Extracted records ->
++++++++++++++++++++
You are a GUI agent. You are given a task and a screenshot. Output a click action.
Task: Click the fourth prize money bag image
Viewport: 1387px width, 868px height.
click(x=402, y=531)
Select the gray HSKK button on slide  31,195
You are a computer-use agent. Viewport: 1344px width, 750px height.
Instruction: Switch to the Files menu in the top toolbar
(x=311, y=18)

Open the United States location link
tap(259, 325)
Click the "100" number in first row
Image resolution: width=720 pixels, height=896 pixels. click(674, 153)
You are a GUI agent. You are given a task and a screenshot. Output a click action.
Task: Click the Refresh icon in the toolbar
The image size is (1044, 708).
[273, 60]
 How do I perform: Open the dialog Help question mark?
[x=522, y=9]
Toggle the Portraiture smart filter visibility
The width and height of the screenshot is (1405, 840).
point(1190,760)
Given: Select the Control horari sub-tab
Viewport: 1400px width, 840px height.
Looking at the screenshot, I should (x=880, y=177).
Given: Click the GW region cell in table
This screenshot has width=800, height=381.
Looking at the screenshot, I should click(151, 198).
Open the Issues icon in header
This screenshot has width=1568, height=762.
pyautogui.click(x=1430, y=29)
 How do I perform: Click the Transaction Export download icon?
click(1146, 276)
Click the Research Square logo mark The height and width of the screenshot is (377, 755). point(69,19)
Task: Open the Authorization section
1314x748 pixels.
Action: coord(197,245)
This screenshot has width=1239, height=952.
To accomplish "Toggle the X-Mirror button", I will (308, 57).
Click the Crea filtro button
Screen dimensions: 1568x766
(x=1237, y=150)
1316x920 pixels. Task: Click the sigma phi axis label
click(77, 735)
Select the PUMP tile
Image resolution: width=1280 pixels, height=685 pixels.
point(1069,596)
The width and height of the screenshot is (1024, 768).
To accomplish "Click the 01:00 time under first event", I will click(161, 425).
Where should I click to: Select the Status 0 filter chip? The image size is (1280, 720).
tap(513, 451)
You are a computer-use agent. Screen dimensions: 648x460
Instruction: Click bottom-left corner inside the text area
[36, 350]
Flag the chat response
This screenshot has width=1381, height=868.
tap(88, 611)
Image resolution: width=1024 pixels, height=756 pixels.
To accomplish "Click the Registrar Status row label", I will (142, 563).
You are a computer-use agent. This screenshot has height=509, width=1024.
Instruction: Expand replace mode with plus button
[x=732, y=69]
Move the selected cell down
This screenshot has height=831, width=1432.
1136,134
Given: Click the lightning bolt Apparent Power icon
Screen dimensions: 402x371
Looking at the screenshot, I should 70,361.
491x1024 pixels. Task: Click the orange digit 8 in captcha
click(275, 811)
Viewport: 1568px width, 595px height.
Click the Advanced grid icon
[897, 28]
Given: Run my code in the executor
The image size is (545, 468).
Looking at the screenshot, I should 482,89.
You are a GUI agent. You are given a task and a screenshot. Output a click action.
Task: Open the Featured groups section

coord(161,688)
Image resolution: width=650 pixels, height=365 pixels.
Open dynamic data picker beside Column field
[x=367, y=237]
++++++++++++++++++++
Directions -> Send back an exact copy of only the lines from the line with "This screenshot has width=1239, height=952." up to and including the line with "You are a computer-use agent. Screen" in the data above.

Task solution ->
This screenshot has width=1239, height=952.
To accomplish "Toggle the X-Mirror button", I will (308, 57).
Click the Crea filtro button
Screen dimensions: 1568x766
(x=1237, y=150)
1316x920 pixels. Task: Click the sigma phi axis label
click(77, 735)
Select the PUMP tile
Image resolution: width=1280 pixels, height=685 pixels.
point(1069,596)
The width and height of the screenshot is (1024, 768).
To accomplish "Click the 01:00 time under first event", I will click(161, 425).
Where should I click to: Select the Status 0 filter chip? The image size is (1280, 720).
tap(513, 451)
You are a computer-use agent. Screen dimensions: 648x460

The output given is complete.